Figure 3: Schematic diagram showing materials and inner construction of Alkaline MnO2 battery.

Anode: Zn powder, high surface area.

Cathode: 70% - 90% high activity Electrolytic MnO2 (EMD) + 2% - 10% Carbon (Electronic Conductor) + 0% - 1% binding agent (optional).

Electrolyte: 35% - 52% KOH aqueous solution.

EMD is produced by electrolytic decomposition as follows:

Mn++ + 2H2O= MnO2 + 4H+ + 4e

Reactions:

Anode: Zn + 2OH- = Zn(OH)2 +2e

Cathode: 2MnO2 + 2e +H2O= 2MnOOH+ 2OH-

Overall reaction: Zn + 2MnO2 = Zn(OH)2 + 2MnOOH

Ecell=1.5 V-1.6 V

Zinc - Silver oxide battery

Figure. 4, schematically shows the detail of materials of construction of the battery.

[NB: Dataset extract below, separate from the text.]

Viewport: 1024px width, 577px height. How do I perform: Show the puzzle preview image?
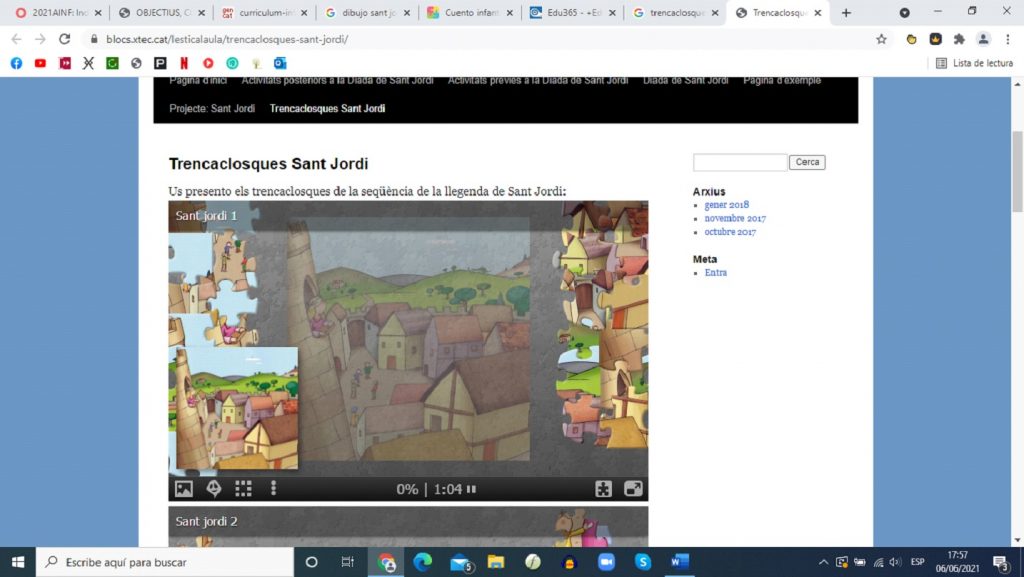point(184,489)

Electrochemistry-Schematic

Figure 4: Schematic diagram showing materials and inner construction of Zn – Silver Oxide battery.

Anode: Zinc

Cathode: Silver Oxide

Electrolyte: potassium hydroxide

Reactions:

Anode: Zn + 2OH- = Zn(OH)2 +2e

Cathode: Ag2O +2e +H2O= 2Ag + 2OH-

Overall reaction: Zn +Ag2O+ H2O= 2Ag + Zn(OH)2

Zinc-Air battery

The construction of the battery is shown in Figure. 5.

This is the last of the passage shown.